Genomic partitioning is a tool for investigating the genetic architecture of complex traits (see the first application here). It involves estimates heritability contributions from subsets of predictors in order to better understand how causal variants are distributed across the genome. These subsets will normally be disjoint (hence the term partitioning), but need not be. For example, we might compare the relative contributions of genic and inter-genic predictors, in which case we would partition the genome into predictors inside and outside genes; but alternatively, we might perform a pathway analysis using overlapping subsets of predictors.
To perform genomic partitioning, you must first create files that list the predictors in each subset. We suggest naming these files sequentially (e.g., <prefix>1, <prefix>2, ...,<prefix>K, where <prefix> is your chosen prefix and K is the total number of subsets). Note that it is not necessary to create these files if you are partitioning the genome by chromosome (then you can instead use the options --chr <integer> or --by-chr YES; see the example below).
Next you should calculate a kinship matrix corresponding to each subset (for this we generally recommend assuming the LDAK-Thin Model). If Calculating Kinships using the direct method, use --extract <extractfile> to specify the subset file (i.e., first run with --extract <prefix>1, then with --extract <prefix>2, and so on); if using the indirect method, use --partition-number K and --partition-prefix <prefix> when cutting the genome.
Finally, estimate the SNP heritability of each subset of predictors using REML, Haseman-Elston or PCGC Regression (when performing this regression, use --mgrm <kinstems> to provide multiple kinship matrices)

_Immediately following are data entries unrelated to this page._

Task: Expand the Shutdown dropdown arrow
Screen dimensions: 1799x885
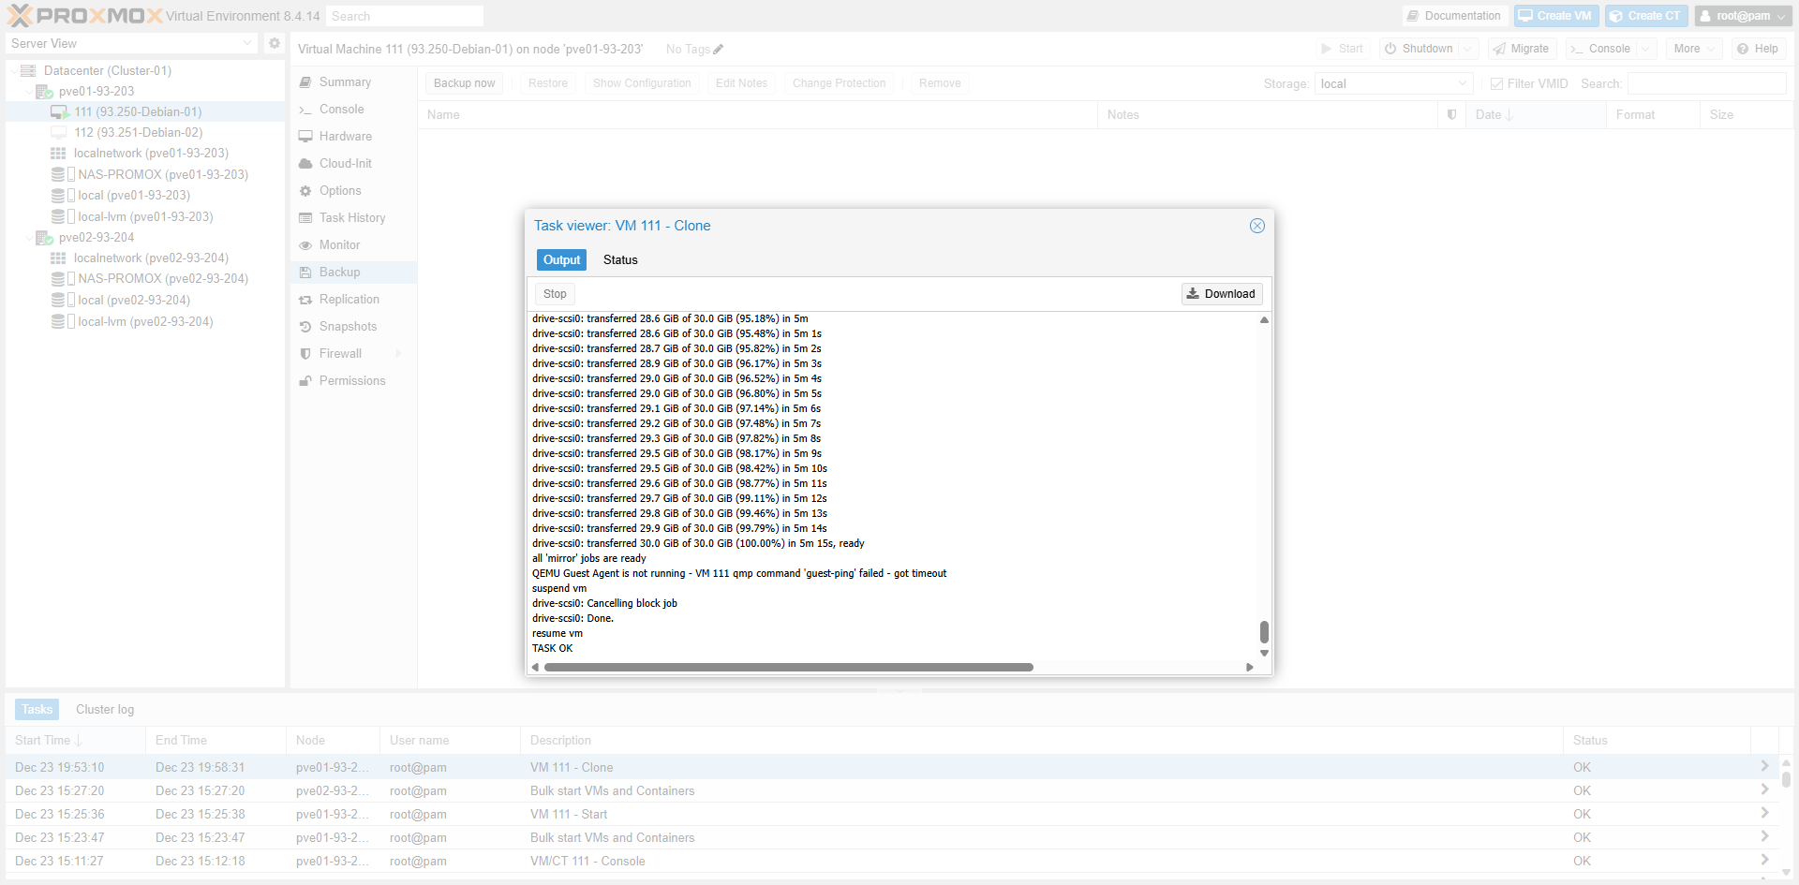Action: coord(1467,49)
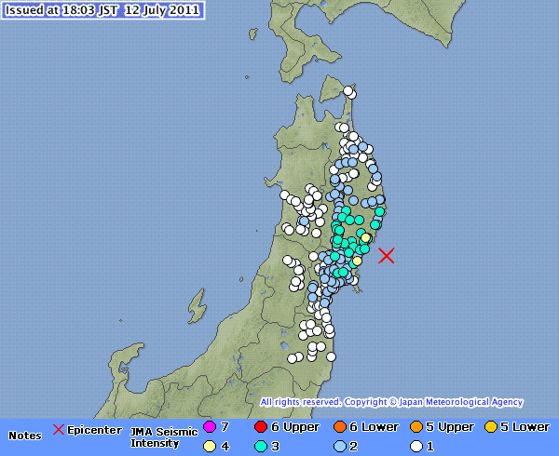
Task: Select the pale yellow intensity 4 legend circle
Action: tap(210, 446)
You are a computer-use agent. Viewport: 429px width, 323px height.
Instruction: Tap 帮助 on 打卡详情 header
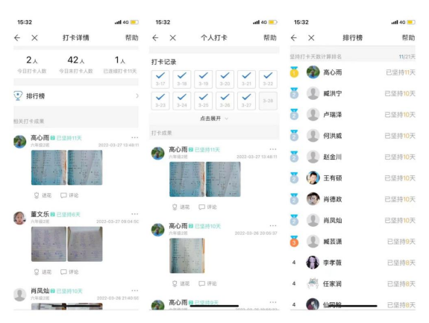(x=132, y=38)
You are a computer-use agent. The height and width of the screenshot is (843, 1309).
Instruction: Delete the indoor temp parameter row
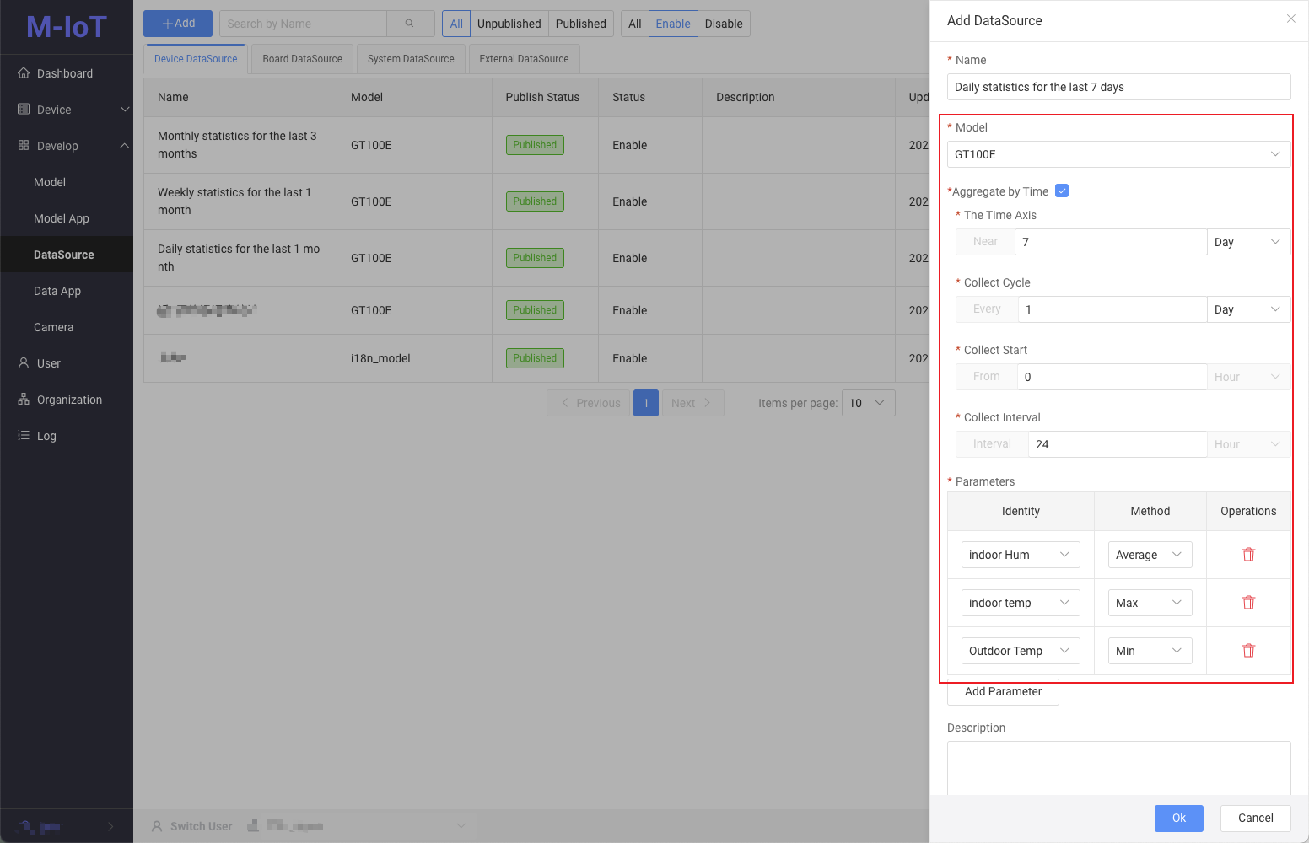(1248, 603)
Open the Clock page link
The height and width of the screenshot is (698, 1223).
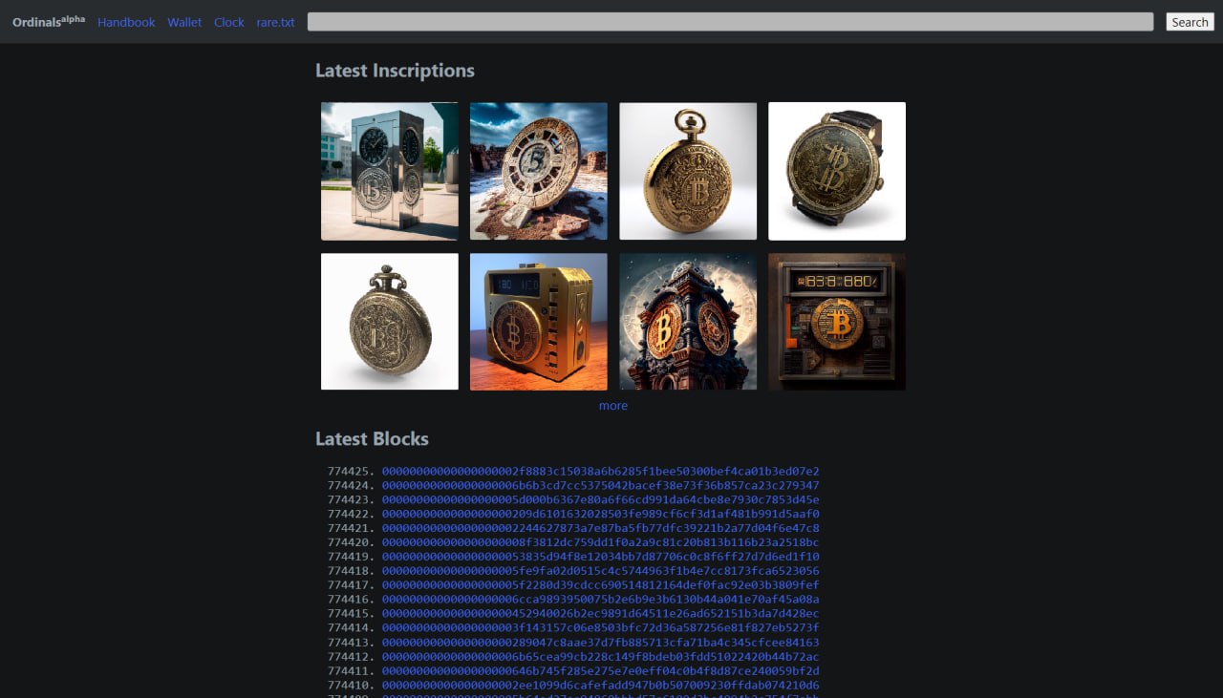(229, 22)
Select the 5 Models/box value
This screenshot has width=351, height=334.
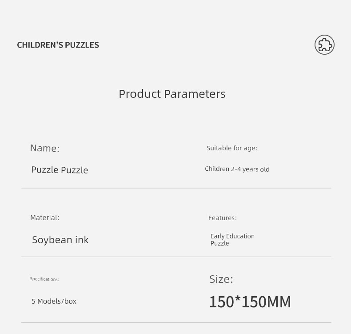click(x=54, y=301)
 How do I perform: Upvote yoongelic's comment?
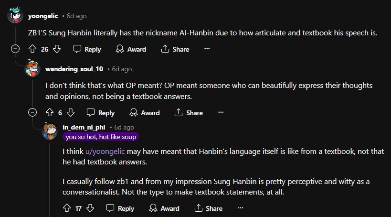pyautogui.click(x=32, y=49)
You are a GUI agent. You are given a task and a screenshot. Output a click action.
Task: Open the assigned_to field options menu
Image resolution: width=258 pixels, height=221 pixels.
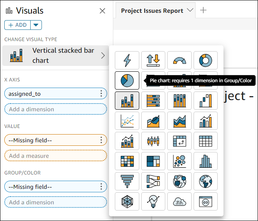pos(101,93)

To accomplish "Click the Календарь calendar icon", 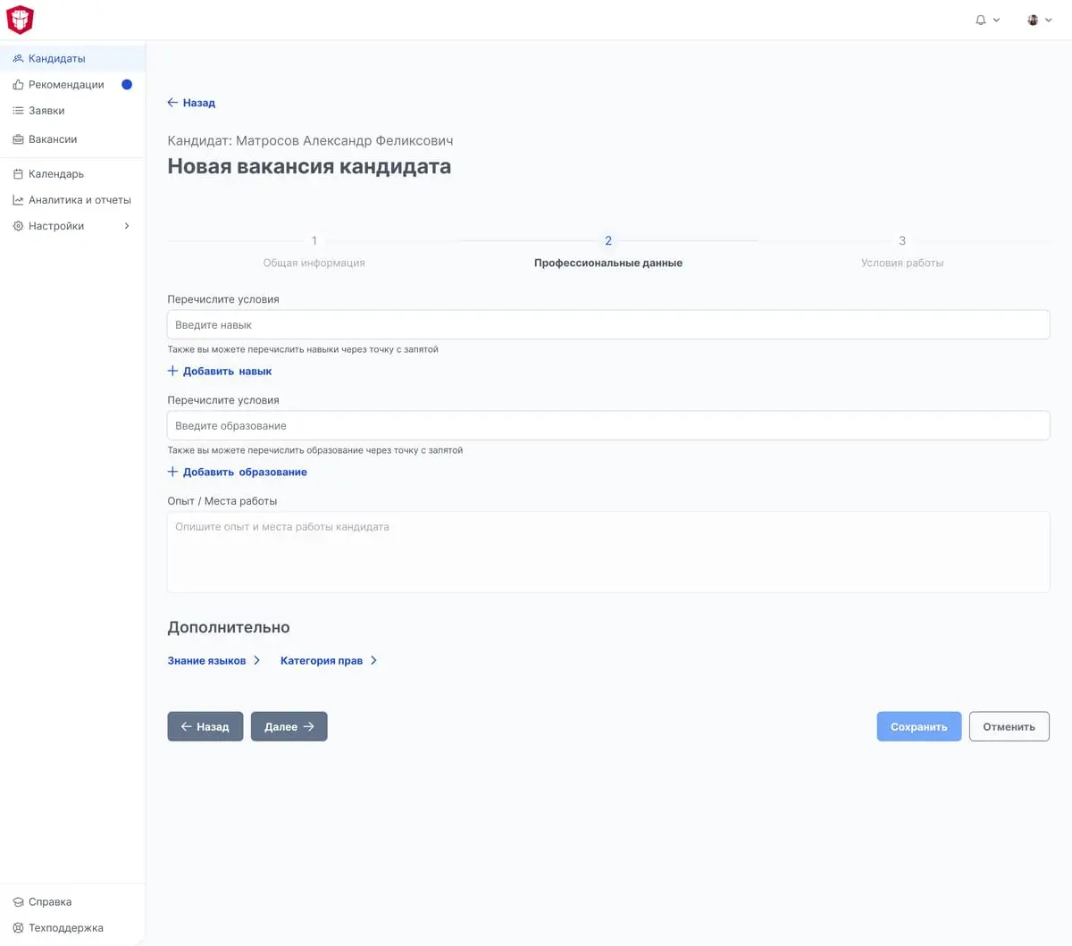I will click(18, 174).
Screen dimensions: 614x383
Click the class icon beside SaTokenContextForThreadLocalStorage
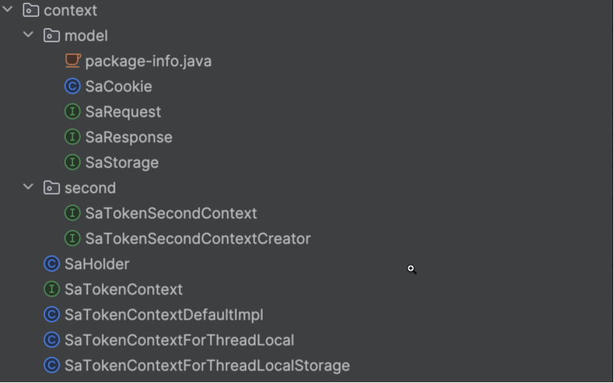click(52, 365)
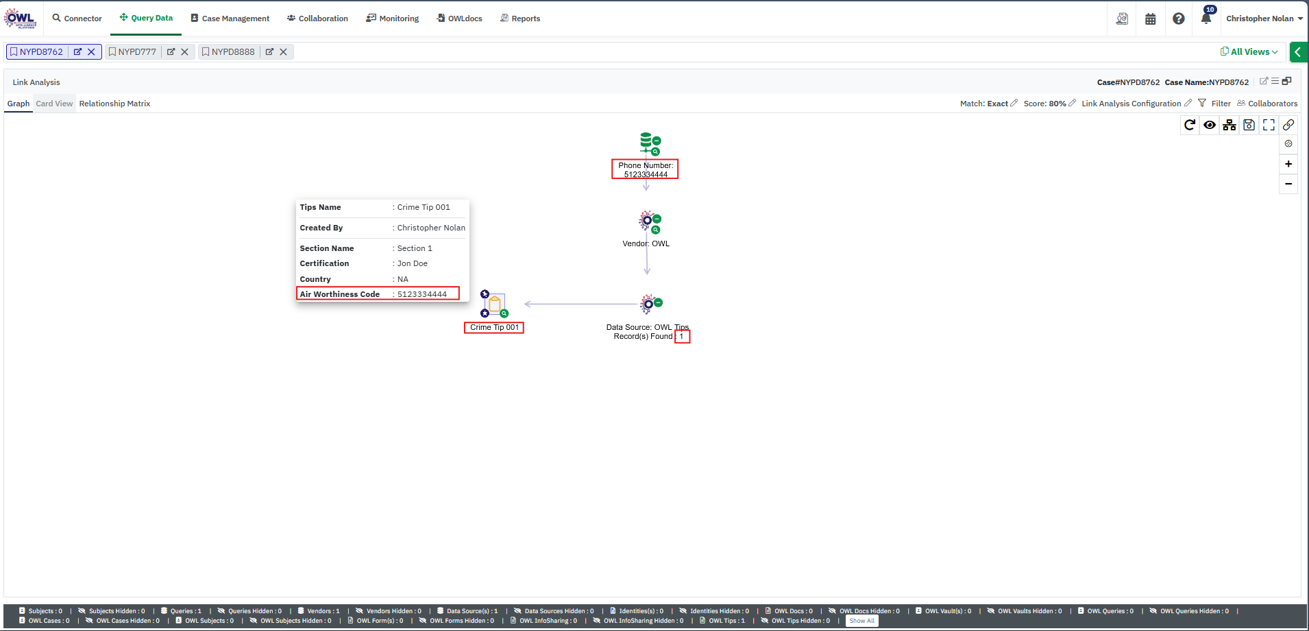The height and width of the screenshot is (631, 1309).
Task: Switch to the Card View tab
Action: click(54, 104)
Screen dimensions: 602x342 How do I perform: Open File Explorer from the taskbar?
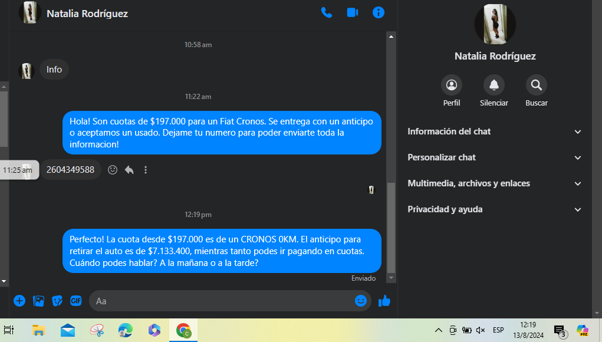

_ _ _ _ _ _ _ _ _ _ _ __ _ _ _ _ _ _ _ _ _ _
Example:
Here we use the binary PLINK files human.bed, human.bim and human.fam, the lists of SNPs part 1, part2 and part 3, and the phenotype quant.pheno from the Test Datasets. We assume the LDAK-Thin Model, which requires us to create a weights file that gives weight one to the predictors that remain after thinning for duplicates (see Technical Details for more information). This can be achieved using the command
./ldak.out --thin thin --bfile human --window-prune .98 --window-kb 100
awk < thin.in '{print $1, 1}' > weights.thin
The weightings are saved in the file weights.thin.
_ _ _ _ _ _ _ _ _ _ _ _ _ _ _ _ _ _ _ _ _ _ _ _
First we wish to create three kinship matrices, corresponding to the files part1, part2 and part 3. To do this using the direct method, run
for j in {1..3}; do
./ldak.out --calc-kins-direct part$j --bfile human --weights weights.thin --power -.25 --extract part$j
done
The kinship matrices will be saved with stems part1, part2 and part3.
_ _ _ _ _ _ _ _ _ _ _ _ _ _ _ _ _ _ _ _ _ _ _ _
To construct the same three kinship matrices using the indirect method, run
./ldak.out --cut-kins gp --bfile human --partition-number 3 --partition-prefix part
for j in {1..3}; do
./ldak.out --calc-kins gp --bfile human --partition $j --weights weights.thin --power -.25
done
Now the kinship matrices are saved with stems gp/kinships.1, gp/kinships.2 and gp/kinships.3.
_ _ _ _ _ _ _ _ _ _ _ _ _ _ _ _ _ _ _ _ _ _ _ _
To instead partition based on chromosome, we can run either
for j in {21..22}; do
./ldak.out --calc-kins-direct chr$j --bfile human --weights weights.thin --power -.25 --chr $j
done
or
./ldak.out --cut-kins gp2 --bfile human --by-chr YES
for j in {1..2}; do
./ldak.out --calc-kins gp2 --bfile human --partition $j --weights weights.thin --power -.25
done
Note that in the first script, we loop from 21 to 22, because our example dataset contains only these two chromosomes; usually you would loop from 1 to 22. Similarly, in the second script, we have only two partitions, whereas normally there would be 22. The kinship matrices will be either saved with stems chr21 and chr22, or with stems gp2/kinships.1 and gp2/kinships.2.
_ _ _ _ _ _ _ _ _ _ _ _ _ _ _ _ _ _ _ _ _ _ _ _
Having made the kinship matrices, we can now estimate how much phenotypic variance each explains (i.e., the heritability contributed by the subset of predictors used to construct each kinship matrix). For this example, we will estimate the variances using REML, and consider the matrices with stems chr21 and chr22)
echo "chr21
chr22" > mlist.txt
./ldak.out --reml reml5 --pheno quant.pheno --mgrm mlist.txt
First we created the file mlist.txt, that provides the stems of the two kinship matrices. Then we provided this file to REML using the option --mgrm <kinstems>. By viewing reml5.reml, we see that the estimated heritabilities of Chromosomes 21 and 22 are 0.40 (SD 0.08) and 0.22 (SD 0.07), respectively.